Bothwell: Why do you deny yourself always, thus? Why do you not believe my devotion? What gain is there in this refusal and refusal? Come away with me. Your throne means nothing to you as the time is—your authority is drained on every side—you are threatened daily. The lords work against you—England waits the moment that seems to her to be almost here—the certain moment. Leave it all. Come with me.

Mary: No, it cannot be. All would be lost then irrevocably.

Bothwell: You do not want courage?

Mary: Perhaps.

Bothwell: Take it from me.

Mary: It would be none, so. But I do not think my courage is at fault. Your love could not better me; I fear that.

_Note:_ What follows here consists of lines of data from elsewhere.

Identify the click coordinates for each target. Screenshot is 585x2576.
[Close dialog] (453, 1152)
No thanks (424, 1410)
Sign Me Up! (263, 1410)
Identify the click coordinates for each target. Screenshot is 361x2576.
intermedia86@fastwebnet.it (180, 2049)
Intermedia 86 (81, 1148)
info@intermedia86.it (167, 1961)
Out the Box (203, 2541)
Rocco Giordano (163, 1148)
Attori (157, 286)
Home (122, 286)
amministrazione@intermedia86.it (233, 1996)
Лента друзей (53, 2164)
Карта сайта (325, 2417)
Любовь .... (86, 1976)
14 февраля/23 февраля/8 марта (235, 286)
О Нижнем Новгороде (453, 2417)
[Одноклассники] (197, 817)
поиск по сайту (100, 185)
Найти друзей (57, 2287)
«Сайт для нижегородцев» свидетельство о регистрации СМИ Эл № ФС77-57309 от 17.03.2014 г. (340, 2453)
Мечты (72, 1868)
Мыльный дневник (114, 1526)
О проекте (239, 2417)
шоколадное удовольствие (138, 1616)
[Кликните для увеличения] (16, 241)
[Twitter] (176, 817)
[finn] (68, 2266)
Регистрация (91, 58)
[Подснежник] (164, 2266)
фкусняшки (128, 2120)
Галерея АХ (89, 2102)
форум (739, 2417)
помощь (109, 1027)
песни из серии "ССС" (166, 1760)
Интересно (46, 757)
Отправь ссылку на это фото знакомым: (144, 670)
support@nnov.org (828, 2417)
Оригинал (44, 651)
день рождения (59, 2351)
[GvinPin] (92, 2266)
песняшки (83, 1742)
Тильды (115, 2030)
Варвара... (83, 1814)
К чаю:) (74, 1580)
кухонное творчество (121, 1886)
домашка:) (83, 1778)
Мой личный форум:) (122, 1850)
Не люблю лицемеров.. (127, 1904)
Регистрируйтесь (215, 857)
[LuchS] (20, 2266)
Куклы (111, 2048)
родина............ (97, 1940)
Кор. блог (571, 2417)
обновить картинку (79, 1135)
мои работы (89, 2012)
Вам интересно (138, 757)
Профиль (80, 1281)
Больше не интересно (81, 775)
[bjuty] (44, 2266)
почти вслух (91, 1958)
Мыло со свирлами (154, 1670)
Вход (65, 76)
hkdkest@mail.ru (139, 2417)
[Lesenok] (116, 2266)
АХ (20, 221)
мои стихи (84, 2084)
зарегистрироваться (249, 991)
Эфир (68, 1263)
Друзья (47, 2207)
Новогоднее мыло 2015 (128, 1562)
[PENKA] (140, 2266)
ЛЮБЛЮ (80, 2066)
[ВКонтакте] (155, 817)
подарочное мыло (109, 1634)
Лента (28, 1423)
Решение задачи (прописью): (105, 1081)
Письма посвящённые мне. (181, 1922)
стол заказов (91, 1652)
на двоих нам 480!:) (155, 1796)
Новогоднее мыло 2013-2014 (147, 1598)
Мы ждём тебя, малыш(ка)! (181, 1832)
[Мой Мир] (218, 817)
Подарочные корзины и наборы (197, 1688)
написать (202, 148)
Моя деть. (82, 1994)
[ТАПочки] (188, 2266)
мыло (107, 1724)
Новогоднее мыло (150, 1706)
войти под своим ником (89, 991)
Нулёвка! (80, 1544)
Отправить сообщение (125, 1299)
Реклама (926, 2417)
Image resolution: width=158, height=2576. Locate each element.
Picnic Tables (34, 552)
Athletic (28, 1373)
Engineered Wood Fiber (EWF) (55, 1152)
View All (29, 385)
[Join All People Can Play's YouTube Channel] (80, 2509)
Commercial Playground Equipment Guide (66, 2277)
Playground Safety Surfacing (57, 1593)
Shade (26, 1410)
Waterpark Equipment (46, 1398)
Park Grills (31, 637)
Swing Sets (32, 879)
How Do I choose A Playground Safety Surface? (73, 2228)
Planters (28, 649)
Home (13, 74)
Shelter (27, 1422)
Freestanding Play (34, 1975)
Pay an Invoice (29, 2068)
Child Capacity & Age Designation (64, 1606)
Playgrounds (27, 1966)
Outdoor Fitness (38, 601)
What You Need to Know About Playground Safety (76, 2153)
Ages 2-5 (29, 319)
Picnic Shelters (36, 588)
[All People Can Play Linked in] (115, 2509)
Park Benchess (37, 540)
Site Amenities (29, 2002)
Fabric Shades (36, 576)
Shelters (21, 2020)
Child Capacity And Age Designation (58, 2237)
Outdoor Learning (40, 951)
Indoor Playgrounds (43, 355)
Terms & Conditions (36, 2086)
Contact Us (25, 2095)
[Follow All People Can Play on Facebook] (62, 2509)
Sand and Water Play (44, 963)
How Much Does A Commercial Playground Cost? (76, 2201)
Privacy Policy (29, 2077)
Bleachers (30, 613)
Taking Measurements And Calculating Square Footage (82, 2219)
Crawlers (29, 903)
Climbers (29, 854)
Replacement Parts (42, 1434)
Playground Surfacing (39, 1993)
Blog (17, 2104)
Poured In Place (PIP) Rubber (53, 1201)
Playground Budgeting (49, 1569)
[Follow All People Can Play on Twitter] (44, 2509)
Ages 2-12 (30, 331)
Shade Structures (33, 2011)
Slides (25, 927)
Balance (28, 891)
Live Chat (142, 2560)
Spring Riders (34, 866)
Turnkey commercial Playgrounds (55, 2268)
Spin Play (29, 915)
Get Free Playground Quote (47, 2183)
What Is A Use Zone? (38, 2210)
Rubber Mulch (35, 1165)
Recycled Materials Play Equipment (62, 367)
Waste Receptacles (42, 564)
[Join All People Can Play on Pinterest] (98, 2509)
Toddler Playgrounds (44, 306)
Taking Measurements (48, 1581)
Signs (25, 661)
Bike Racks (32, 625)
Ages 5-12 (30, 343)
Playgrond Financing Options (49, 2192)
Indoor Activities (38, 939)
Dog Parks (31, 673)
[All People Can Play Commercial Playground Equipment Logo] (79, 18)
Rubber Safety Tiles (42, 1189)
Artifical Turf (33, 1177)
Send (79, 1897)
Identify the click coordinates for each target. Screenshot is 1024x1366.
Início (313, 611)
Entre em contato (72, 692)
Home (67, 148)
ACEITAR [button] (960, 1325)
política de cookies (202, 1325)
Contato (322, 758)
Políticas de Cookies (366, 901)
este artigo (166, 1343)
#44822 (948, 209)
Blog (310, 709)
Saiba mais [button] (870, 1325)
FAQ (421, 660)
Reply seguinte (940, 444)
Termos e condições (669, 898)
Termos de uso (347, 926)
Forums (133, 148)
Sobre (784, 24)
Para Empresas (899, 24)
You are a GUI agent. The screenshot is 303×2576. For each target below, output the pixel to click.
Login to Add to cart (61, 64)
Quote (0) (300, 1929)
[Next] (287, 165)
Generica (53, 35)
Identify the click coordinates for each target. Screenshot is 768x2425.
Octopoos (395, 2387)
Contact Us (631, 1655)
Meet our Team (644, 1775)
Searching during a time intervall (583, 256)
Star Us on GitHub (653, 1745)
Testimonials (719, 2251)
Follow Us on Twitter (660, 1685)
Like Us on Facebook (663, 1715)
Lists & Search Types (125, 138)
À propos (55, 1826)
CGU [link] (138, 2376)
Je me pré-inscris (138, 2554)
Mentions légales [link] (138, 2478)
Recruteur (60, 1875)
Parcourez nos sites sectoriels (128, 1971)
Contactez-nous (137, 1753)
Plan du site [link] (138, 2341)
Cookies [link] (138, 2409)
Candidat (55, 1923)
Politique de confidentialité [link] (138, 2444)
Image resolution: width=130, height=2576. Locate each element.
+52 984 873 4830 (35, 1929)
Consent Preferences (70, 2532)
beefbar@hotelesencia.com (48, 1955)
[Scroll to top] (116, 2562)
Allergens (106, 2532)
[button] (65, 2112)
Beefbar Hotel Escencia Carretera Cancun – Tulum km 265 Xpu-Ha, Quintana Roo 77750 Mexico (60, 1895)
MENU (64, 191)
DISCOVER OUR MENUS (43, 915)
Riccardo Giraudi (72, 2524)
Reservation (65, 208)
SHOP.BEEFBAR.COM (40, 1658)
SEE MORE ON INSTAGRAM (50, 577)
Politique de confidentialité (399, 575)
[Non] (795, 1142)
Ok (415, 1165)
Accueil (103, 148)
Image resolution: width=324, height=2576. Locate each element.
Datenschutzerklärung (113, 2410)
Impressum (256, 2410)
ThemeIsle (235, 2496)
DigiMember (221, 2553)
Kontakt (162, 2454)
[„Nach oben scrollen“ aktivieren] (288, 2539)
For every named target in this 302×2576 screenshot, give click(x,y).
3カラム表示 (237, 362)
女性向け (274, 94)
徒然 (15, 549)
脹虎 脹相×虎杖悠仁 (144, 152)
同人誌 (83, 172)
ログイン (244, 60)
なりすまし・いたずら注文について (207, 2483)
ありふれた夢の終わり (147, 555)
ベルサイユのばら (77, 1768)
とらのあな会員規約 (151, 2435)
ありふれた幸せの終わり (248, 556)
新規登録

Bothwell: You want my love, burningly you want it.

Mary: I know—yes. But for an enterprise like that love must be durable. Yours would fail—it is not a fault in you, but it would.

Bothwell: Even so, what then has been lost?

Mary: A shadow merely — a hope, a little hope, I do not know of what — but that out of some fortunate moment, somehow it might come.

Bothwell: What?

Mary: The love that should save me.

Bothwell: But time goes. Danger is here now. And I love you, now. Your love, your shadow—where is that?

Mary: I know. But in my heart it is all I have left. Nothing, a poor nothing — but all. If I go with you, it is but one step farther into the darkness, the last. Even the shadow would be lost. I am too wise in grief. I am wiser even than my blood. That's lamentable, isn't it? But I have come to that.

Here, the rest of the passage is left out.